##### DATA FOR THIS EXERCISE
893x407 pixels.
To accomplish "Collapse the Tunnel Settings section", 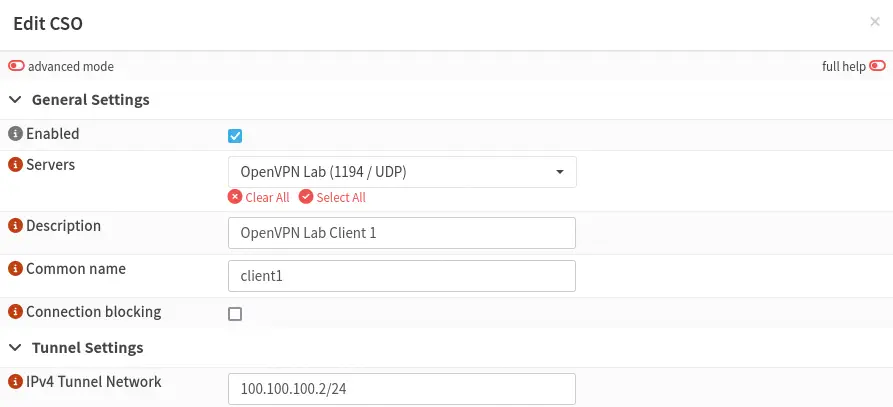I will (16, 348).
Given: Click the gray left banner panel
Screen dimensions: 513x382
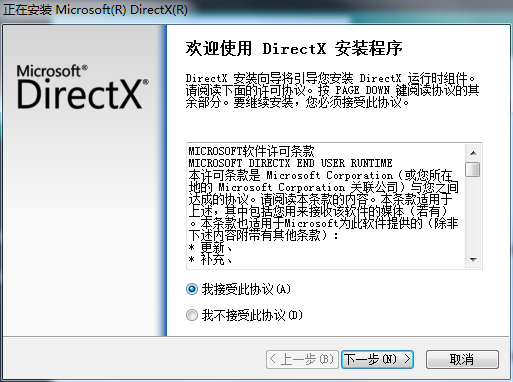Looking at the screenshot, I should 83,180.
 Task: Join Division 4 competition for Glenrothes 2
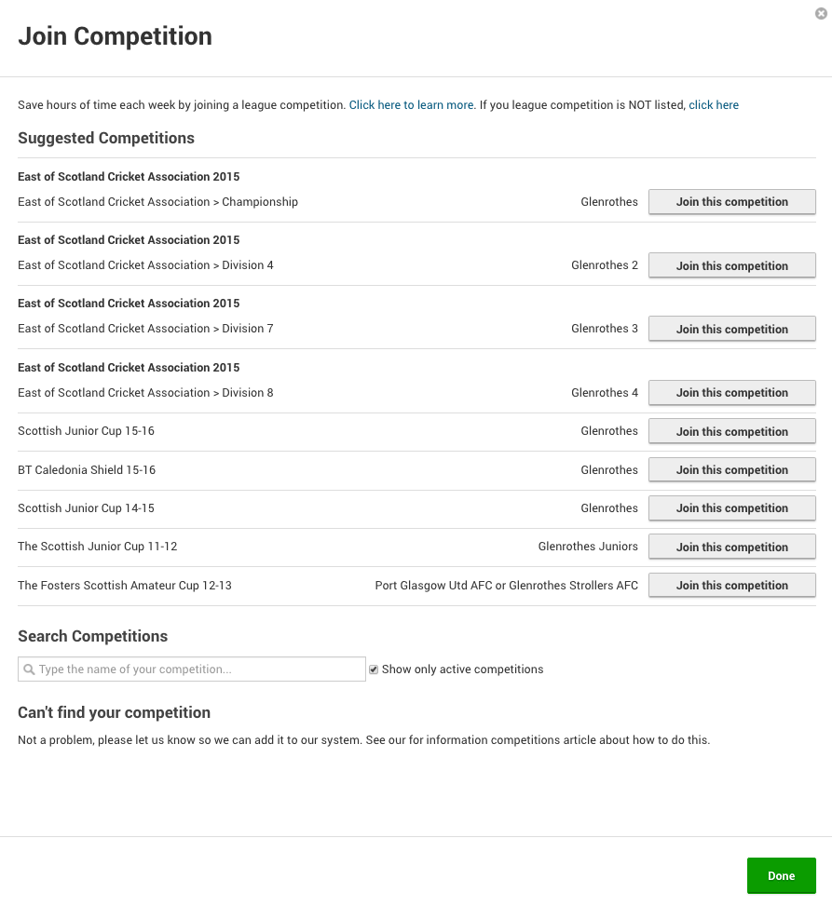[x=732, y=266]
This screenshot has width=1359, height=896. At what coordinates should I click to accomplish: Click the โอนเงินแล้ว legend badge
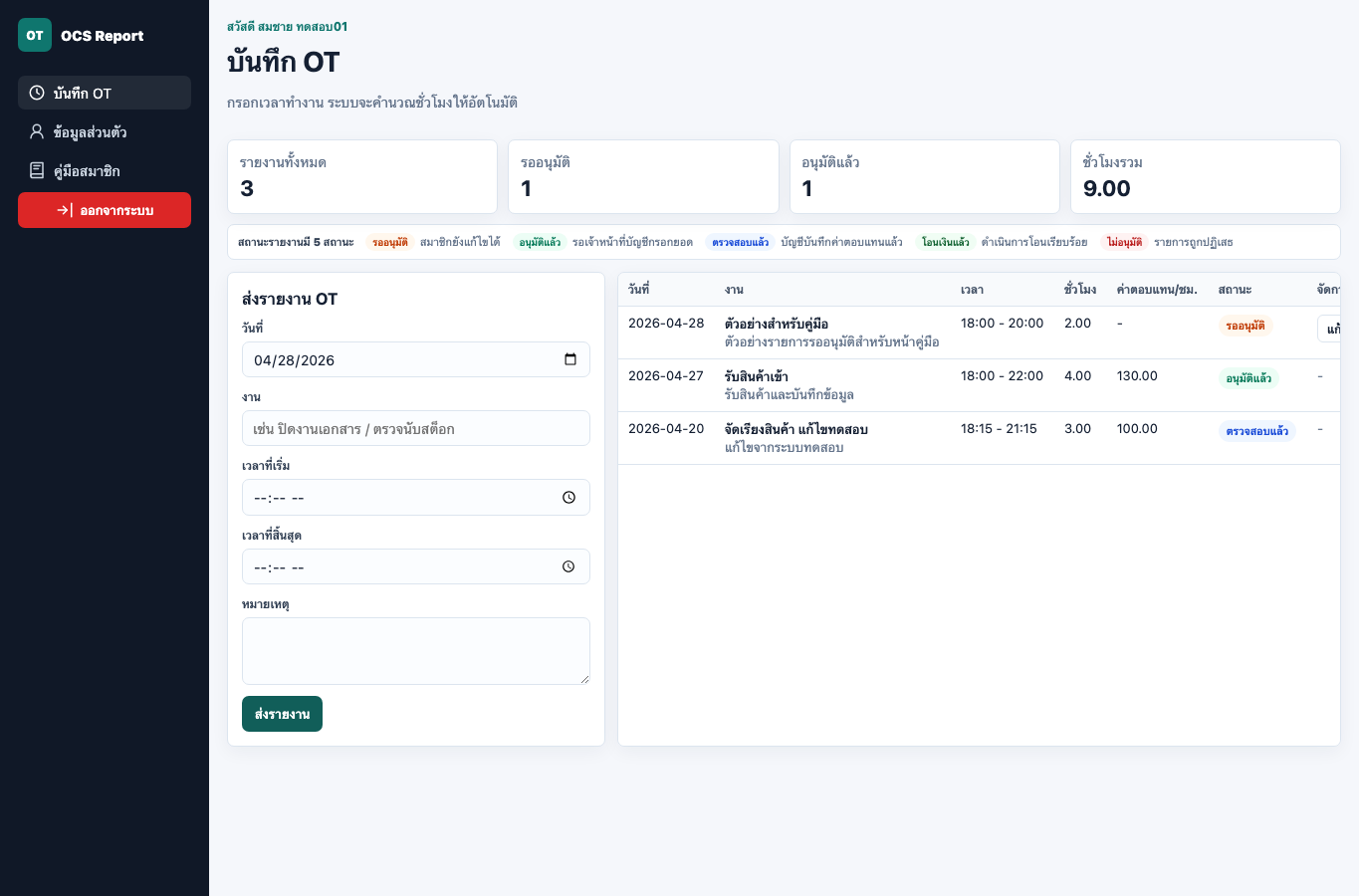tap(945, 242)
##########
EXERCISE INSTRUCTIONS: Beginning with the line that contains "Given: Click the gray left banner panel", write out the remaining lines of the listing above through the last, exactly and only those, without pictures.

EXERCISE SOLUTION:
Given: Click the gray left banner panel
Screen dimensions: 513x382
Looking at the screenshot, I should 83,180.
 Task: Join Division 4 competition for Glenrothes 2
[x=732, y=266]
This screenshot has width=1359, height=896. At what coordinates should I click to accomplish: Click the โอนเงินแล้ว legend badge
tap(945, 242)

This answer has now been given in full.